Posted by: Hattie | March 19, 2010 at 11:47 AM
Right! Do pie crust barriers and fill each circly part with different pie filling! Pie pie! Brilliant!
Posted by: Tami | March 19, 2010 at 01:04 PM
Yeah, Big Dot has the idea. Need pictures when finished, please.
Posted by: magpie | March 19, 2010 at 04:03 PM
Dave2 - Yum, lard. Actually all I know of lard is that Oreo centers are lard and sugar.
Big Dot - I've never heard of ginger-cream pie, but I believe Gary had your construction in mind when he brought home six pie crusts and 12 cans of pie filling. Oh, and now I must google "ginger cream."
Hattie - Laaaaard. Another lard fan. And now that I know I don't know how lard tastes I MUST TASTE IT.
Tami - Gary brought cherry peach and blackberry pie filling, so there will be three circles of pie
Magpie - I will photograph the whole process.
Posted by: TheQueen | March 19, 2010 at 09:32 PM
I clicked through to say exactly the same thing: you can make one big pie with several smaller pies inserted into it. Try par-baking the smaller pie crusts in their tiny tins, then take 'em out and put them in in the larger pie.
Think in terms of coffer dams... tiny flaky pastry coffer dams.
Posted by: Elsa | March 19, 2010 at 10:20 PM
Elsa - I swear, I think I'm familiar with the English language until I read the comments here ...http://en.wikipedia.org/wiki/Cofferdam
Oh- and Gary bought four types of filling (add strawberry) so there will be four cirles of pie. Seems like there should be seven.
Posted by: TheQueen | March 19, 2010 at 10:49 PM
Google may let you down about the ginger cream - I made it up, I think. It sounded American, and as if it would go with both apple and rhubarb.

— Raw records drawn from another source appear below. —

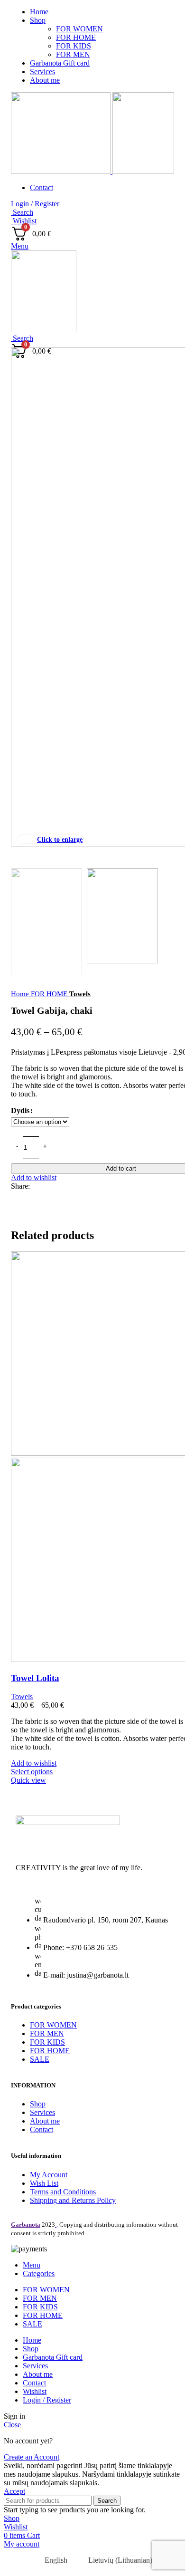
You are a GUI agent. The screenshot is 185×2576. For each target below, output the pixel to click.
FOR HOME (76, 37)
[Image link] (68, 1822)
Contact (41, 2129)
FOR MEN (73, 54)
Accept (14, 2491)
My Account (48, 2175)
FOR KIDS (73, 46)
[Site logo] (61, 171)
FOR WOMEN (79, 29)
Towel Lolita (35, 1678)
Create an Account (31, 2457)
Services (42, 2112)
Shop (38, 2104)
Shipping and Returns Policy (73, 2200)
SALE (39, 2059)
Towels (80, 994)
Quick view (28, 1780)
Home (21, 994)
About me (45, 2121)
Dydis (20, 1110)
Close (12, 2425)
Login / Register (47, 2400)
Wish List (44, 2183)
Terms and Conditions (63, 2192)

Weren't there nine circles? I never did classics, what would I know.
Posted by: TravelSkite | March 20, 2010 at 12:18 AM
Big Dot - Oh, no, http://www.mccormick.com/Recipes/Desserts/Mile-High-Ginger-Pie.aspx
I think you always hear "seventh circle" for the alliteration. And you are right, there are nine, of whcih the third circle is gluttony.
Posted by: TheQueen | March 20, 2010 at 11:33 PM
I should've learned by now to never be drinking/eating while reading your blog...HOWEVER...I was sipping my Dr. Pepper and got to the last few sentences and nearly laughed DP out of my nose. Ahhh yes. Good times.
Posted by: Autumn | March 22, 2010 at 03:59 PM
Autumn - I don't know why, but Gary thinks the Hostess pie is cheating. So no pie / Jello combo for him.